In this setting Erzebet recorded her story and that of her family. Her tone was basically reportorial, with very few rhapsodic flights of pride. Instead, with often rich detail, she described how her family had endured the vicissitudes of war, separation, and displacement. She told of the prewar years when the upper-middle-class family pursued an unconventional and bohemian lifestyle. She recounted how, once the Nazis came, she, her husband Tivadar, and their sons, Paul and George, lived under false names and Christian identities. In her down-to-earth chronicle she went on to tell of the time when George, then barely seventeen, escaped from Communist Hungary to a life in the West, with the entire family assuming that they would never again be reunited. Then, as she explained, in 1956, in the wake of the Soviet suppression of the Hungarian uprising, she and her husband were able to walk away from their native land to join their sons in New York, where the boys were becoming successful. "So," as she said in her Hungarian-accented English, "that is the story; that is how we loved each other and how we grew."
Though the telling was for the most part as prosaically modest as her apartment, her story clearly had its hero. Over and over, during the months that she talked into the tape recorder, she spoke in worshipful terms of her husband and his profound role in shaping the life of the family, assuring its survival and determining its unfolding destiny through the rearing of his sons. She mentioned how once when George was a child of seven or eight, he had written a poem in which he had portrayed his father, Tivadar, as Zeus, or, as she added, "the father God." The impact of her husband's life upon the family had been so powerful, she declared, that even then, as she was taping her memories years after his death in New York, Tivadar continued to dominate the thoughts and feelings of those he had loved most and who in turn had loved him so intensely.
"George really has now the problem," she said. "I think that is the reason he is going to a shrink, to find out how to get completely rid of his father."
When, fifteen years later, this passage was pointed out to George, he laughed, recalling that at the time, "if anything, I was trying to get rid of my mother." Nevertheless, he conceded that Erzebet's overall point was valid. Tivadar was indeed the central and dominant figure in the saga.
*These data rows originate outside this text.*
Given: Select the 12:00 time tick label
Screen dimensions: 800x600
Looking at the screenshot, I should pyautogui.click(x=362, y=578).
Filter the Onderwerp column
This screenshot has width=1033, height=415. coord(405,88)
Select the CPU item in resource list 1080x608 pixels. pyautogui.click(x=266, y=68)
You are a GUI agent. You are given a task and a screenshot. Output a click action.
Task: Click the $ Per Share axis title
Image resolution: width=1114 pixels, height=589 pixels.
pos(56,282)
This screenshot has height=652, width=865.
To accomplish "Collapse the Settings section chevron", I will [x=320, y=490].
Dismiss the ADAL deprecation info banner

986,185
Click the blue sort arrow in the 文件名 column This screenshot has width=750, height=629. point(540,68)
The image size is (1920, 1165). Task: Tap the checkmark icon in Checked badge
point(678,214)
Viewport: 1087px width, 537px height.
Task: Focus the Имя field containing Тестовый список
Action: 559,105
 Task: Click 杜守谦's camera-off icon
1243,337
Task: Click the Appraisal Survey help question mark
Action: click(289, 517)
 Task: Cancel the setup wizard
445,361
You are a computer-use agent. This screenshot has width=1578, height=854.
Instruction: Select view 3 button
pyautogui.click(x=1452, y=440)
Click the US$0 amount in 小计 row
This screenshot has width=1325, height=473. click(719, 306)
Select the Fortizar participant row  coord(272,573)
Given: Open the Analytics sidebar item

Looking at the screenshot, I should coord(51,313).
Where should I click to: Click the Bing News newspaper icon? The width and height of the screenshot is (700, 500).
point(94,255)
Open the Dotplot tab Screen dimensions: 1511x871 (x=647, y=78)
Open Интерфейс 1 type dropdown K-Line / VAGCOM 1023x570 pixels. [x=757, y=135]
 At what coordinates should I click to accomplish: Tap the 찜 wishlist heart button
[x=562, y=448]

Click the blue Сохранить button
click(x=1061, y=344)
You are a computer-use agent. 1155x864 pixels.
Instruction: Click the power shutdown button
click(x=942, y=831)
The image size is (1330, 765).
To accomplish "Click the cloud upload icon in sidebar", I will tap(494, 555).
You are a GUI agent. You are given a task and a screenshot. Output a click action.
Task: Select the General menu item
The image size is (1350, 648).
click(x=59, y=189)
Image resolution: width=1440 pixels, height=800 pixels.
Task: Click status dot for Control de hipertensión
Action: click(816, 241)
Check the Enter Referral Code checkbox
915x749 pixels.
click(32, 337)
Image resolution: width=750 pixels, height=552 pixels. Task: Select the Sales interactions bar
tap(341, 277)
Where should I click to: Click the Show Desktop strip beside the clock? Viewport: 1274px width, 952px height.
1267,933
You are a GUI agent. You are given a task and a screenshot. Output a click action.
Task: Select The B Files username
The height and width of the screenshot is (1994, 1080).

It was he who shaped the family, defined its character, and instilled in its members a loyalty to each other that superseded all other identities, whether of a wider family, friends, religion, class, nationality, or citizenship. "There was definitely an awareness that we were different," said Soros. He does not remember the poem he wrote about Zeus, but as he talked at length about his youth, Tivadar emerged both as a loving and innovative father and a Platonic demiurge, a man who, using what life had taught him, prepared his sons for the unpredictable and unforeseen and set everything in motion.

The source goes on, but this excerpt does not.